Al-Quran Online ini, ajakan untuk mendalami AlQuran sambil mencari ridho dan cinta Allah semata
Daftar Akar Kata Pada AlQuran
Dipersembahkan oleh para sukarelawan yang hanya mencari kecintaan Allah semata

Al-Imran

dengan nama Allah yang Maha Pemurah lagi Maha Penyayang

ayat 82

Barang siapa yang berpaling sesudah itu, maka mereka itulah orang-orang yang fasik.

Detail I'rāb Surat Ali Imran ayat 82



Ayat ini merupakan konsekuensi logis yang langsung mengikuti perjanjian para nabi pada ayat 81: barangsiapa yang berpaling dari perjanjian tersebut, maka mereka adalah orang-orang yang fasik.

I'rab Surah Ali 'Imran Ayat 82

Kata

Jenis Kata

I'rab (Kedudukan)

Penjelasan

فَ

Huruf Isti'nāf/Fasīḥah

Fā' Al-Fasīḥah

Menghubungkan kalimat ini dengan konsekuensi logis dari pengakuan Ahli Kitab terhadap perjanjian tersebut.

مَن

Isim Syart

Mabni 'Ala As-Sukun fi mahalli Rafa'

Mubtada' dan Isim Syarat yang men-jazm-kan dua fi'il.

تَوَلَّىٰ

Fi'il Mādhī

Mabni 'Ala Al-Fath Muqaddar fi mahalli Jazm

Fi'il Syart (Jika dia berpaling). Fa'il adalah dhamir mustatir takdirnya Huwa.

بَعْدَ

Isim (Dzarf)

Manshub (Kedudukan Nashab). Mudhaf.

Dzarfu ZamānMuta'alliq dengan تَوَلَّىٰ.

ذَٰلِكَ

Isim Isyārah

Mabni 'Ala Al-Fath fi mahalli Jarr

Mudhaf Ilaih bagi بَعْدَ (menunjuk pada perjanjian).

فَ

Huruf Jawab

Fā' Al-Jazā'

Mengikat Jawab Syart dengan Fi'il Syart.

أُولَٰئِكَ

Isim Isyārah

Mabni 'Ala Al-Kasr fi mahalli Rafa'

Mubtada' pertama (dalam Jawab Syart).

هُمُ

Dhamir Munfashil

Mabni 'Ala As-Sukun fi mahalli Rafa'

Dhamir Faṣl (Pemisa) atau Taukīd (Penguat). Tidak memiliki kedudukan i'rab yang mandiri di sini.

الْفَاسِقُونَ

Isim Fā'il

Marfu' (Kedudukan Rafa')

Khabar bagi أُولَٰئِكَ. Tanda rafa'-nya wāwu.

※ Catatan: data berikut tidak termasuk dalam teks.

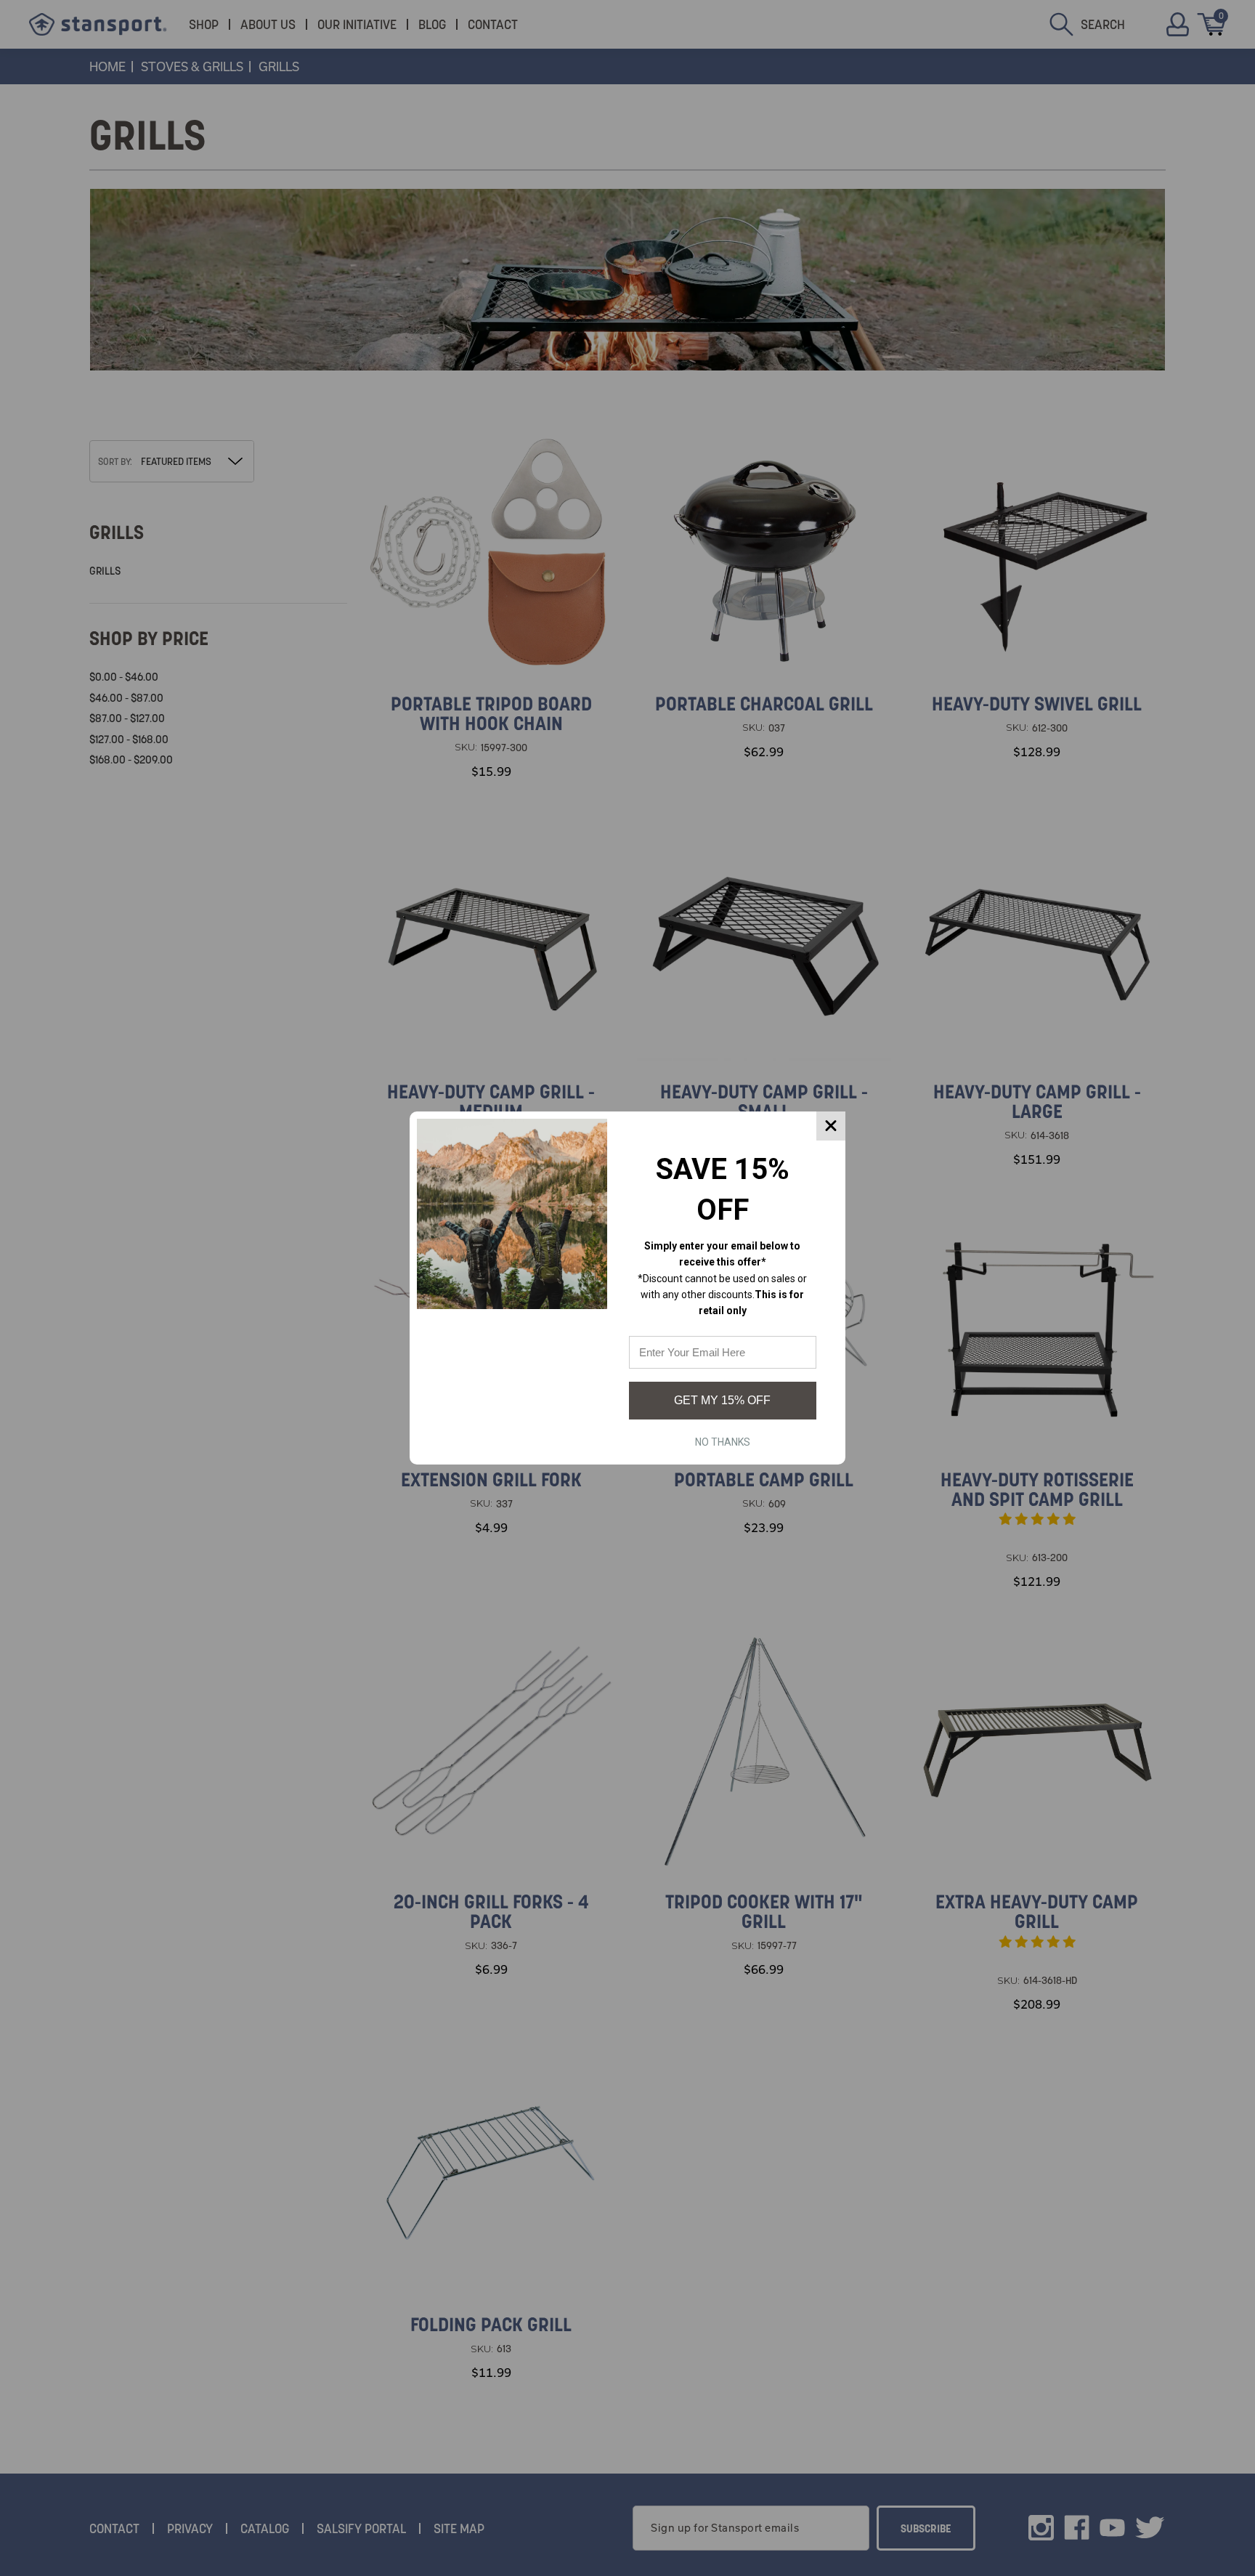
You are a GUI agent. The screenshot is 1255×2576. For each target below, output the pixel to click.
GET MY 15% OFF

فَأُولَٰئِكَ هُمُ الْفَاسِقُونَ

Jumlat Ismiyyah

Fi mahalli Rafa'

Khabar bagi مَنْ (Mubtada' Syarat).


📝 Catatan Penting Mengenai I'rab:

  1. Struktur Syarat (Mubtada' Syart):

    • مَنْ berfungsi sebagai subjek utama (Mubtada') dan sekaligus sebagai Isim Syarat.

    • Fi'il Syarat (تَوَلَّىٰ) secara lafazh adalah māḍī tetapi kedudukannya majzūm oleh مَنْ.

  2. Jawab Syarat Berupa Jumlah Ismiyyah: Karena Jawab Syarat berbentuk Jumlat Ismiyyah (أُولَٰئِكَ هُمُ الْفَاسِقُونَ), ia wajib didahului oleh Fā' Al-Jazā' (فَ).

  3. Makna Konsekuensi: Jawab Syarat ini sekaligus menjadi Khabar bagi Mubtada' مَنْ; maknanya adalah: Barangsiapa yang berpaling, maka orang-orang itu (أُولَٰئِكَ) adalah mereka yang fasik.